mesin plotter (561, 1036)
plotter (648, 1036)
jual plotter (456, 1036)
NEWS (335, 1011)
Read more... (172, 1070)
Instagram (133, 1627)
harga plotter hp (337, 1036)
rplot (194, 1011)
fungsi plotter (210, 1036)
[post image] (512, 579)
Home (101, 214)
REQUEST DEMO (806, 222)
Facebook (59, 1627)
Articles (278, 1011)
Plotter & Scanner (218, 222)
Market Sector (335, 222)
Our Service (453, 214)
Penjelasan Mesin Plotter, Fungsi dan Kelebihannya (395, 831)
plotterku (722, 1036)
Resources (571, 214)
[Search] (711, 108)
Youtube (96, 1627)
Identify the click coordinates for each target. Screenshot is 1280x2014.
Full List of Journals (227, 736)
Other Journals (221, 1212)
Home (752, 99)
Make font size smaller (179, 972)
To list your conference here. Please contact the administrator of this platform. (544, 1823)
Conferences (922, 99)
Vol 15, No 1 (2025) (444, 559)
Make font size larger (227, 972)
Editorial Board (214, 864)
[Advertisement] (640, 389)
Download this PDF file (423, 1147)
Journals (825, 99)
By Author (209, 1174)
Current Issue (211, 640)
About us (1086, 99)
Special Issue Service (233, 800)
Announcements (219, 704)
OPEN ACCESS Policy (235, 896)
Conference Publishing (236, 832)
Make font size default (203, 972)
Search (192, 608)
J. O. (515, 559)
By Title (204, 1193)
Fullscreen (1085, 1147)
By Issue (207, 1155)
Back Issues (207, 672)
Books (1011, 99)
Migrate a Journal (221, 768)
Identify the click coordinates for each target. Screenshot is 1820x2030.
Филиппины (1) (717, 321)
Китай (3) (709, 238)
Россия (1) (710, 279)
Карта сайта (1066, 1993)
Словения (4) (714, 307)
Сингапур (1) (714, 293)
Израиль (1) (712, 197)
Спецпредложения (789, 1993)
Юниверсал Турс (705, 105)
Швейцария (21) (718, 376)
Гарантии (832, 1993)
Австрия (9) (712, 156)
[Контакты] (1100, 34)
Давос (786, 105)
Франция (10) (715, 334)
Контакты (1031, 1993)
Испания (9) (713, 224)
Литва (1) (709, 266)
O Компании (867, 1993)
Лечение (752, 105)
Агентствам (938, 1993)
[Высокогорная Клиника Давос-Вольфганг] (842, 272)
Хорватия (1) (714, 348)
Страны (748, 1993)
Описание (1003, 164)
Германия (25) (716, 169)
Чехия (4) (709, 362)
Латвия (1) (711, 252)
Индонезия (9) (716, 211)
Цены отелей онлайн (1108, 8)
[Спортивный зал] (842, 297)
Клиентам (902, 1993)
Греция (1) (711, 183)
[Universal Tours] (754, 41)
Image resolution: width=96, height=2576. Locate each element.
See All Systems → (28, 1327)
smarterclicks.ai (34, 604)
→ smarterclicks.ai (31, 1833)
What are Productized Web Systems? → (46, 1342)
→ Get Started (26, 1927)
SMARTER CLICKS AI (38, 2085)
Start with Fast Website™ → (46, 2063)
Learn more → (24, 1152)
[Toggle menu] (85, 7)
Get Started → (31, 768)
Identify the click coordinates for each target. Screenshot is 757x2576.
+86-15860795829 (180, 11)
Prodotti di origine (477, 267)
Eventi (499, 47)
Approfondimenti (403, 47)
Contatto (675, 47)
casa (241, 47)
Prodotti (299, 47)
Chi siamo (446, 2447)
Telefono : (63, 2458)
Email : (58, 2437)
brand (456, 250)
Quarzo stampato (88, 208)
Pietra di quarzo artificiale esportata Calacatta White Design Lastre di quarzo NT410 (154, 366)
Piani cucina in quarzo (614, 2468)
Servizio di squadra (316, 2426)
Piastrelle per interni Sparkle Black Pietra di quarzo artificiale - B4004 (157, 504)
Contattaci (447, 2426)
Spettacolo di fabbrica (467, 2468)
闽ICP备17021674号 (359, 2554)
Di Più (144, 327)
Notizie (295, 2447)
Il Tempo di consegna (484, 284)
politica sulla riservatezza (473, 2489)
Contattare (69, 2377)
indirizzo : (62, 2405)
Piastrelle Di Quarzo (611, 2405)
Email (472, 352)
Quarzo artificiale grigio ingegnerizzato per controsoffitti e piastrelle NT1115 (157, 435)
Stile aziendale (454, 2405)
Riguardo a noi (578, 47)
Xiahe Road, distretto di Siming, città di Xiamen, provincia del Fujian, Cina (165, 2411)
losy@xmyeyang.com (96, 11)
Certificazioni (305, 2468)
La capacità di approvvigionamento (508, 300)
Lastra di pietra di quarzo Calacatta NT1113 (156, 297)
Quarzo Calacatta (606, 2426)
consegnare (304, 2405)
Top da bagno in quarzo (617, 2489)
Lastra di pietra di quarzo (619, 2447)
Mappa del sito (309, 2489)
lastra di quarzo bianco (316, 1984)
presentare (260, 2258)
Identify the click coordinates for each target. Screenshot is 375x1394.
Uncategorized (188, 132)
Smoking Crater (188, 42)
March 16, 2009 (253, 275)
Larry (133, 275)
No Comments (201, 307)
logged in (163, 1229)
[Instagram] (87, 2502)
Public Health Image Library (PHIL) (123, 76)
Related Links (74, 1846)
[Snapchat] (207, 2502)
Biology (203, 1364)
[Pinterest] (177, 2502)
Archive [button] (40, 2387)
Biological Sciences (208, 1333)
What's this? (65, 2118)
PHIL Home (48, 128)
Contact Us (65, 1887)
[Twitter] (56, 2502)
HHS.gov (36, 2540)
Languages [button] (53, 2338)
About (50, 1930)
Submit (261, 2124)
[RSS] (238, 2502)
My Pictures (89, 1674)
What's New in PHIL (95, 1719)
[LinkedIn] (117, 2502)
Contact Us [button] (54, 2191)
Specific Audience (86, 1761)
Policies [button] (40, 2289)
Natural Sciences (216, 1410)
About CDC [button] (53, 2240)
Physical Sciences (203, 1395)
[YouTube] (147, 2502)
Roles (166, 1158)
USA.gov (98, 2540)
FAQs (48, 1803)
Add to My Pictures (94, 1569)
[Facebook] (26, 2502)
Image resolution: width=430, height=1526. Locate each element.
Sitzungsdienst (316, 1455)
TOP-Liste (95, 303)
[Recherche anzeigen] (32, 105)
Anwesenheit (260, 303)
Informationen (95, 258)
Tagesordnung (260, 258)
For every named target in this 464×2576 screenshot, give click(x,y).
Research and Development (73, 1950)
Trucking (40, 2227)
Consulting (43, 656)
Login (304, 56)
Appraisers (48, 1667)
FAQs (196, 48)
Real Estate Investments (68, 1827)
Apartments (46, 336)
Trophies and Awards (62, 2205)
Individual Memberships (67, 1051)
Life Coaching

☆ ☆ ☆ ☆

→ Work request:
Would you output all the records above exactly as written?

→ Task output:
mesin plotter (561, 1036)
plotter (648, 1036)
jual plotter (456, 1036)
NEWS (335, 1011)
Read more... (172, 1070)
Instagram (133, 1627)
harga plotter hp (337, 1036)
rplot (194, 1011)
fungsi plotter (210, 1036)
[post image] (512, 579)
Home (101, 214)
REQUEST DEMO (806, 222)
Facebook (59, 1627)
Articles (278, 1011)
Plotter & Scanner (218, 222)
Market Sector (335, 222)
Our Service (453, 214)
Penjelasan Mesin Plotter, Fungsi dan Kelebihannya (395, 831)
plotterku (722, 1036)
Resources (571, 214)
[Search] (711, 108)
Youtube (96, 1627)
Identify the click coordinates for each target. Screenshot is 1280x2014.
Full List of Journals (227, 736)
Other Journals (221, 1212)
Home (752, 99)
Make font size smaller (179, 972)
To list your conference here. Please contact the administrator of this platform. (544, 1823)
Conferences (922, 99)
Vol 15, No 1 (2025) (444, 559)
Make font size larger (227, 972)
Editorial Board (214, 864)
[Advertisement] (640, 389)
Download this PDF file (423, 1147)
Journals (825, 99)
By Author (209, 1174)
Current Issue (211, 640)
About us (1086, 99)
Special Issue Service (233, 800)
Announcements (219, 704)
OPEN ACCESS Policy (235, 896)
Conference Publishing (236, 832)
Make font size default (203, 972)
Search (192, 608)
J. O. (515, 559)
By Title (204, 1193)
Fullscreen (1085, 1147)
By Issue (207, 1155)
Back Issues (207, 672)
Books (1011, 99)
Migrate a Journal (221, 768)
Identify the click coordinates for each target. Screenshot is 1820x2030.
Филиппины (1) (717, 321)
Китай (3) (709, 238)
Россия (1) (710, 279)
Карта сайта (1066, 1993)
Словения (4) (714, 307)
Сингапур (1) (714, 293)
Израиль (1) (712, 197)
Спецпредложения (789, 1993)
Юниверсал Турс (705, 105)
Швейцария (21) (718, 376)
Гарантии (832, 1993)
Австрия (9) (712, 156)
[Контакты] (1100, 34)
Давос (786, 105)
Франция (10) (715, 334)
Контакты (1031, 1993)
Испания (9) (713, 224)
Литва (1) (709, 266)
O Компании (867, 1993)
Лечение (752, 105)
Агентствам (938, 1993)
[Высокогорная Клиника Давос-Вольфганг] (842, 272)
Хорватия (1) (714, 348)
Страны (748, 1993)
Описание (1003, 164)
Германия (25) (716, 169)
Чехия (4) (709, 362)
Латвия (1) (711, 252)
Индонезия (9) (716, 211)
Цены отелей онлайн (1108, 8)
[Спортивный зал] (842, 297)
Клиентам (902, 1993)
Греция (1) (711, 183)
[Universal Tours] (754, 41)
Image resolution: width=96, height=2576. Locate each element.
See All Systems → (28, 1327)
smarterclicks.ai (34, 604)
→ smarterclicks.ai (31, 1833)
What are Productized Web Systems? → (46, 1342)
→ Get Started (26, 1927)
SMARTER CLICKS AI (38, 2085)
Start with Fast Website™ → (46, 2063)
Learn more → (24, 1152)
[Toggle menu] (85, 7)
Get Started → (31, 768)
Identify the click coordinates for each target. Screenshot is 757x2576.
+86-15860795829 (180, 11)
Prodotti di origine (477, 267)
Eventi (499, 47)
Approfondimenti (403, 47)
Contatto (675, 47)
casa (241, 47)
Prodotti (299, 47)
Chi siamo (446, 2447)
Telefono : (63, 2458)
Email : (58, 2437)
brand (456, 250)
Quarzo stampato (88, 208)
Pietra di quarzo artificiale esportata Calacatta White Design Lastre di quarzo NT410 (154, 366)
Piani cucina in quarzo (614, 2468)
Servizio di squadra (316, 2426)
Piastrelle per interni Sparkle Black Pietra di quarzo artificiale - B4004 (157, 504)
Contattaci (447, 2426)
Spettacolo di fabbrica (467, 2468)
闽ICP备17021674号 (359, 2554)
Di Più (144, 327)
Notizie (295, 2447)
Il Tempo di consegna (484, 284)
politica sulla riservatezza (473, 2489)
Contattare (69, 2377)
indirizzo : (62, 2405)
Piastrelle Di Quarzo (611, 2405)
Email (472, 352)
Quarzo artificiale grigio ingegnerizzato per controsoffitti e piastrelle NT1115 (157, 435)
Stile aziendale (454, 2405)
Riguardo a noi (578, 47)
Xiahe Road, distretto di Siming, città di Xiamen, provincia del Fujian, Cina (165, 2411)
losy@xmyeyang.com (96, 11)
Certificazioni (305, 2468)
La capacità di approvvigionamento (508, 300)
Lastra di pietra di quarzo Calacatta NT1113 (156, 297)
Quarzo Calacatta (606, 2426)
consegnare (304, 2405)
Top da bagno in quarzo (617, 2489)
Lastra di pietra di quarzo (619, 2447)
Mappa del sito (309, 2489)
lastra di quarzo bianco (316, 1984)
presentare (260, 2258)
Identify the click coordinates for each target. Screenshot is 375x1394.
Uncategorized (188, 132)
Smoking Crater (188, 42)
March 16, 2009 (253, 275)
Larry (133, 275)
No Comments (201, 307)
logged in (163, 1229)
[Instagram] (87, 2502)
Public Health Image Library (PHIL) (123, 76)
Related Links (74, 1846)
[Snapchat] (207, 2502)
Biology (203, 1364)
[Pinterest] (177, 2502)
Archive [button] (40, 2387)
Biological Sciences (208, 1333)
What's this? (65, 2118)
PHIL Home (48, 128)
Contact Us (65, 1887)
[Twitter] (56, 2502)
HHS.gov (36, 2540)
Languages [button] (53, 2338)
About (50, 1930)
Submit (261, 2124)
[RSS] (238, 2502)
My Pictures (89, 1674)
What's New in PHIL (95, 1719)
[LinkedIn] (117, 2502)
Contact Us [button] (54, 2191)
Specific Audience (86, 1761)
Policies [button] (40, 2289)
Natural Sciences (216, 1410)
About CDC [button] (53, 2240)
Physical Sciences (203, 1395)
[YouTube] (147, 2502)
Roles (166, 1158)
USA.gov (98, 2540)
FAQs (48, 1803)
Add to My Pictures (94, 1569)
[Facebook] (26, 2502)
Image resolution: width=430, height=1526. Locate each element.
Sitzungsdienst (316, 1455)
TOP-Liste (95, 303)
[Recherche anzeigen] (32, 105)
Anwesenheit (260, 303)
Informationen (95, 258)
Tagesordnung (260, 258)
For every named target in this 464×2576 screenshot, give click(x,y).
Research and Development (73, 1950)
Trucking (40, 2227)
Consulting (43, 656)
Login (304, 56)
Appraisers (48, 1667)
FAQs (196, 48)
Real Estate Investments (68, 1827)
Apartments (46, 336)
Trophies and Awards (62, 2205)
Individual Memberships (67, 1051)
Life Coaching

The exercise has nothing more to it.